Когда-то это было просторным белым залом, со стеклянным куполом и мраморными полами. Трудно сказать, чем занимались здесь гости Хранилища: может, просто отдыхали, а может, разбирались в устройстве архивов. В пользу последней версии свидетельствовал план здания, нарисованный на полу. В голубоватом сиянии, исходящем от купола, парили книги — порванные, обожженные, без переплетов и обложек. На стенах виднелись черные кляксы, как будто здесь взорвалось что-то.
— Так, — сказал Чапель. — Сейчас ты идешь к карте, но! Прежде чем ступать на нее, остановись и подожди минутку. Я присоединюсь к тебе чуть погодя.
Он сделал странное, едва заметное движение головой. Что-то среднее между покачиванием и поворотом, как будто он сам не был уверен в своих словах. Художник оглянулся: коридор, по которому они шли, замкнулся, и теперь они стояли в небольшом закутке перед залом. Выхода не было.
Положившись на то, что все это время помогало ему на пути к флейте, Аллегри шагнул вперед.
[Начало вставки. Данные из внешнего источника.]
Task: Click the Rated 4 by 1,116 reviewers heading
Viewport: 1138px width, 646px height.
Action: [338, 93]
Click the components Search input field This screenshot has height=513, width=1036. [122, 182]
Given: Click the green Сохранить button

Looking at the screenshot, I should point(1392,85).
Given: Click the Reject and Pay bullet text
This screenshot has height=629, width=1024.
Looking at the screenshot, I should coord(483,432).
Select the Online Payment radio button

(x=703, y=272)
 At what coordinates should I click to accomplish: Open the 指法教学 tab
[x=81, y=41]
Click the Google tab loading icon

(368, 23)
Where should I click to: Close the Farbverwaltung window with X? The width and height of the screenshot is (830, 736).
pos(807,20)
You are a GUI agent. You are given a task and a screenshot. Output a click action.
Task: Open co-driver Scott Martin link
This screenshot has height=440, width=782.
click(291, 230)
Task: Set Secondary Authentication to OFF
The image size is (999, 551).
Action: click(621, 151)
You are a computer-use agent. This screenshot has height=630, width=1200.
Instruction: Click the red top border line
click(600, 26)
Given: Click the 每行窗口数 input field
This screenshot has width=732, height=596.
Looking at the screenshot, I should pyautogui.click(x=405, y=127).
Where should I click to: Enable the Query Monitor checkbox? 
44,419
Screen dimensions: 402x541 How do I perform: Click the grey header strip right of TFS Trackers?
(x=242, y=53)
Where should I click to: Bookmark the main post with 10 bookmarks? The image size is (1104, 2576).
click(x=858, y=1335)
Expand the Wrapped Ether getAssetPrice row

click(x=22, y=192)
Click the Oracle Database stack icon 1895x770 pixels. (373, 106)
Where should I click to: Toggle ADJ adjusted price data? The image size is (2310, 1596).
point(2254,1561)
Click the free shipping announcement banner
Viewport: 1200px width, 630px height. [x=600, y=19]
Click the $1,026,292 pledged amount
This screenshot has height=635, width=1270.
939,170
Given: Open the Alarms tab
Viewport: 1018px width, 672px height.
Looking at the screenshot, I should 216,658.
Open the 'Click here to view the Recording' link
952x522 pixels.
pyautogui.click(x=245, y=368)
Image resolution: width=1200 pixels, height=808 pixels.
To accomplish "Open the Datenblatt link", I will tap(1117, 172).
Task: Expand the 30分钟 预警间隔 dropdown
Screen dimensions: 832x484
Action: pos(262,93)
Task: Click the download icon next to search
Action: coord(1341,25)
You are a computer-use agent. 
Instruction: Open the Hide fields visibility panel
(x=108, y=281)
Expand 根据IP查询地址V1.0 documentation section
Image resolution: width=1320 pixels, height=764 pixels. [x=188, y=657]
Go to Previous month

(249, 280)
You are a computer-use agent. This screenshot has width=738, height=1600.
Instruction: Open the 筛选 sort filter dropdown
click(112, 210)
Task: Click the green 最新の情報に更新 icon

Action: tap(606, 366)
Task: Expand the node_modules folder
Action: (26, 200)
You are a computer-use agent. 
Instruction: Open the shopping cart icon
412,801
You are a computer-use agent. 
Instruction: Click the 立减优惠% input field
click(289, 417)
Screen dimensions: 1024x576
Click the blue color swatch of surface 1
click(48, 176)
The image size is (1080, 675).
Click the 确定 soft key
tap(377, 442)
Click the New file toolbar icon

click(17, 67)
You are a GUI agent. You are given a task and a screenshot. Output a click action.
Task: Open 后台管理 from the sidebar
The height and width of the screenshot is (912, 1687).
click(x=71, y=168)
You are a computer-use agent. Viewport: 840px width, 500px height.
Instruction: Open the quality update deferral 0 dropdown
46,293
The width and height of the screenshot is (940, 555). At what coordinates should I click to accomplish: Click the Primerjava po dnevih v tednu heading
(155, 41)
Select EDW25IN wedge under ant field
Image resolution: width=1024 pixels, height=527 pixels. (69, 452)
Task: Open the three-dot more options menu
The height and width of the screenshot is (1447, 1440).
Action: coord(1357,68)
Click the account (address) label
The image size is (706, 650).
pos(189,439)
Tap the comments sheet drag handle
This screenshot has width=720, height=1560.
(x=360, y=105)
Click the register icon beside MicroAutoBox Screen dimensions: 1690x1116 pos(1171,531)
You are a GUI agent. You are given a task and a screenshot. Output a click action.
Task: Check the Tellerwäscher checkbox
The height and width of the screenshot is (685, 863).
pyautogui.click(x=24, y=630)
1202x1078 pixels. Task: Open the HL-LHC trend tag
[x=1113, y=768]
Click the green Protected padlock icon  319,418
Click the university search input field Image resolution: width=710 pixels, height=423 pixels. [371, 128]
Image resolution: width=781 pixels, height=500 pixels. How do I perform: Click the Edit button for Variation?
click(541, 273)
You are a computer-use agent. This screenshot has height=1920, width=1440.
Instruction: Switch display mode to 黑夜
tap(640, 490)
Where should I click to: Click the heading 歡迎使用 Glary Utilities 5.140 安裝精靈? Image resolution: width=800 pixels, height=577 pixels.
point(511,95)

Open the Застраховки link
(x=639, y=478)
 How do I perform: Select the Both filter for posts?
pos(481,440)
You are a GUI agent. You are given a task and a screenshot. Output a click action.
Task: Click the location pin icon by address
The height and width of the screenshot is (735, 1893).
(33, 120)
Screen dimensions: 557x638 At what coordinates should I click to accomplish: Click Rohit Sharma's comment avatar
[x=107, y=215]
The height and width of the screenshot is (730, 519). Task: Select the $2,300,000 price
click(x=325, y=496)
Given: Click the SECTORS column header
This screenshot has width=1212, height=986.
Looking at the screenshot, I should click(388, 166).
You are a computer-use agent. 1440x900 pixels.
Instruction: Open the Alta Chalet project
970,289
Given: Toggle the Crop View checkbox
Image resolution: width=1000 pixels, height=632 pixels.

И ничего. Дошагав до карты, он невольно почувствовал себя обманутым. Аллегри, конечно, не хотел, чтобы потолок немедленно обрушился, а книги перешли в атаку. Однако после того, что он слышал об этом месте, оставаться в добром здравии дольше минуты было просто неприлично.
Откуда-то сверху раздался смешок, затем, словно эхо, хохотнул Чапель. Художник обернулся.
— Боевые книги! Придумал же! — он чуть за живот не держался.
— Ты что, мысли читаешь?
— Кто, я? Да никогда! — он промокнул глаза уголком плаща, и, сделав серьезное лицо, подошел к художнику. — У меня две новости.
— Сомневаюсь, что "хорошая" и "еще лучше", — пробормотал Аллегри. — Что там?
— Первое: Хранилище, скорей всего, решило тебя не убивать, — сказал Чапель.
— О, это замечательно, — повисла пауза. — Скорей всего?
— Да. Второе: до нужного зала придется топать пешком, — он указал на карту архивов. Один квадрат окрасился в красный цвет; в другом, подписанном как "Место Направлений и Путей", мигали две черные точки.
— Хранилище не собирается нас перемещать, — пояснил Чапель, — уж не знаю, почему.
Если говорить языком сравнений, то изнутри здание напоминало пещеру. Прекрасно, порой не без вкуса отделанную, но — пещеру. Сводчатые потолки, потусторонний свет, узкие, извилистые коридоры, в которые без проводника не стоило и соваться… Неудивительно, что люди здесь предпочитали пользоваться картой, чтобы попасть в нужное помещение. Кроме того, художника не оставляло ощущение, что за ними следят.
— Вообще, занятно, — сказал Чапель, когда они проходили по балкону одного из "гротов", — по-моему, Хранилище никогда не отказывалось от того, чтобы доставить человека в нужное место. Либо ты, — он хлопнул по стене, — мертв, либо попадаешь туда, куда хотел.
— Так ты говорил, что был здесь всего пару раз? — пробормотал Аллегри.
Вопрос не смутил Чапеля. Он продолжал идти, как ни в чем не бывало, постукивая кулаком по стенам коридора.
— Ну, положим, чуть чаще, чем "пару". Мы с ним — Хранилищем — в некотором роде, друзья. Все-таки занятно, — повторил он. — Я привык думать, что художники предпочитают сидеть дома и рисовать, а не мотаться по свету.
Аллегри ничего не ответил на это. С некоторых пор он считал, что ему лучше молчать о своих целях и прошлом. Так проблем возникало на порядок меньше.
Чапель, очевидно, не в силах терпеть приступ любопытства, выпалил:
— Что ты ищешь здесь, Эль Аллегри?
Раз за разом спрашивали у художника, почему он пустился в путь, и каждый раз, отвечая, Аллегри чувствовал себя так, словно предавал что-то сокровенное. Даже если не вдавался в подробности, как сейчас.
— Мне нужно узнать, где находится один… одна вещь.
— Не скажешь, что это? Я могу помочь, — Чапель обернулся, и, прищурившись, посмотрел на него. Складывалось впечатление, что он уже знает, что имел в виду Аллегри.
Художник покачал головой.
— Мне не нужны помощники.
"Это слишком личное", едва не добавил он.
Коридоры все не кончались. Они походили друг на друга как близнецы, и если бы не Чапель, художник очень скоро заблудился бы.
После дюжины лестниц, ведущих вниз, его проводник наконец-то остановился перед дверью.
Это была каменная плита, покрытая железной, чуть заржавевшей решеткой, в узорах которой угадывалась цифра "Один". Небольшая табличка сбоку сообщала посетителю, что он пришел в "Собрание Моно".